For the first time I found myself feeling resentful towards her. There was no reason in my resentment. It would not have borne examination. But it was there, and its presence gave me support. I found myself combating the thrill the sight of her had caused, and looking at her with a critical and hostile eye. Who was she that she should enslave a man against his will? Fascination exists only in the imagination of the fascinated. If he have the strength to deny the fascination and convince himself that it does not exist, he is saved. It is purely a matter of willpower and calm reasonableness. There must have been sturdy, level-headed Egyptian citizens who could not understand what people saw to admire in Cleopatra.
Thus reasoning, I raised my hat, uttered a crisp 'Good morning', and passed on, the very picture of the brisk man of affairs.
'Peter!'
Even the brisk man of affairs must stop when spoken to. Otherwise, apart from any question of politeness, it looks as if he were running away.
Her face was still wearing the faint look of surprise which my manner had called forth.
'You're in a great hurry.'
I had no answer. She did not appear to expect one.
We moved towards the house in silence, to me oppressive silence. The force of her personality was beginning to beat against my defences, concerning the stability of which, under pressure, a certain uneasiness troubled my mind.
'Are you worried about anything, Peter?' she said at last.
'No,' I said. 'Why?'
'I was afraid you might be.'
I felt angry with myself. I was mismanaging this thing in the most idiotic way. Instead of this bovine silence, gay small-talk, the easy eloquence, in fact, of the brisk man of affairs should have been my policy. No wonder Smooth Sam Fisher treated me as a child. My whole bearing was that of a sulky school-boy.
The silence became more oppressive.
We reached the house. In the hall we parted, she to upper regions, I to my classroom. She did not look at me. Her face was cold and offended.

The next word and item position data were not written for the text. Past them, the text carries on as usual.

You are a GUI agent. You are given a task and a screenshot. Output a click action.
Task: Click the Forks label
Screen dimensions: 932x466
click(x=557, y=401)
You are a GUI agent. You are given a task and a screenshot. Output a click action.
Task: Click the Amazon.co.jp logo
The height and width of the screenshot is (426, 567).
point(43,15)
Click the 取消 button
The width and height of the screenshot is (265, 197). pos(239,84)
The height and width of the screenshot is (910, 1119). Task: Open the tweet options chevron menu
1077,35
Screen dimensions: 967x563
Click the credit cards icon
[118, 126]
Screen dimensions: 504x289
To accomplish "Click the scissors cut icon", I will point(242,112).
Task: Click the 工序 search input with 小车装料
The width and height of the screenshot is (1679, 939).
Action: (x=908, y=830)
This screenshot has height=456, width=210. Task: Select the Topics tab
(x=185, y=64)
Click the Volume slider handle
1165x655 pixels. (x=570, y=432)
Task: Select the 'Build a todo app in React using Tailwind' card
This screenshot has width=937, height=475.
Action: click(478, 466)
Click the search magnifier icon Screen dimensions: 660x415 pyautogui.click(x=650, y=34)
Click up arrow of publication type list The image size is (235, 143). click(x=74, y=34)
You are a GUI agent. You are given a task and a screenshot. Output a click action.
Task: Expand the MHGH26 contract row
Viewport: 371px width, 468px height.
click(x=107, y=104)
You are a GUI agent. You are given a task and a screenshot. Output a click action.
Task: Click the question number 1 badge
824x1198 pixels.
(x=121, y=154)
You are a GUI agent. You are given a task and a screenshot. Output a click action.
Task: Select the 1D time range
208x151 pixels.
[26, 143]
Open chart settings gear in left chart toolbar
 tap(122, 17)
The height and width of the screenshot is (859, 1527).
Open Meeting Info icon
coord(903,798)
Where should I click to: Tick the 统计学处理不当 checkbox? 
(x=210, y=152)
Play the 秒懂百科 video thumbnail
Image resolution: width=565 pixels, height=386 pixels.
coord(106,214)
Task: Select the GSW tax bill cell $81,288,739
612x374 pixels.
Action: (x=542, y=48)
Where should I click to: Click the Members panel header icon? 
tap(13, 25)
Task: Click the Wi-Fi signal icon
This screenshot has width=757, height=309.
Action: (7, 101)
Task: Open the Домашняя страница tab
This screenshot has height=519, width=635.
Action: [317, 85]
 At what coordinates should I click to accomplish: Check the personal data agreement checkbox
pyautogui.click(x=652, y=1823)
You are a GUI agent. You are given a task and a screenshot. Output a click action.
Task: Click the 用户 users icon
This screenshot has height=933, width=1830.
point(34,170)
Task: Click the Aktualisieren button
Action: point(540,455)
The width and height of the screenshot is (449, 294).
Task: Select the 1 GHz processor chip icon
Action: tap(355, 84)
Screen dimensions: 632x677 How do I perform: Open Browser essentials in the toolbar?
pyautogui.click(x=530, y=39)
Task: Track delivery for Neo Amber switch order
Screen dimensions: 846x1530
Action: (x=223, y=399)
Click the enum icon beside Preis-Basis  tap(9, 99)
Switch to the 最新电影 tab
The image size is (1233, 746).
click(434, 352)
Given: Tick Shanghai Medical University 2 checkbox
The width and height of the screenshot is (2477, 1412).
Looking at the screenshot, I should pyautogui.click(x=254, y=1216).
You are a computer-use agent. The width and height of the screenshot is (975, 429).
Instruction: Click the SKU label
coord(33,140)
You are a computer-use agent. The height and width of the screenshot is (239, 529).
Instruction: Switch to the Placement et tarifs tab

One is curiously inconsistent. Having created what in the circumstances was a most desirable coldness between Audrey and myself, I ought to have been satisfied. Reason told me that this was the best thing that could have happened. Yet joy was one of the few emotions which I did not feel during the days which followed. My brief moment of clear-headedness had passed, and with it the exhilaration that had produced the letter to Cynthia and the resentment which had helped me to reason calmly with myself on the intrinsic nature of fascination in woman. Once more Audrey became the centre of my world. But our friendship, that elusive thing which had contrived to exist side by side with my love, had vanished. There was a breach between us which widened daily. Soon we hardly spoke.
Nothing, in short, could have been more eminently satisfactory, and the fact that I regretted it is only a proof of the essential weakness of my character.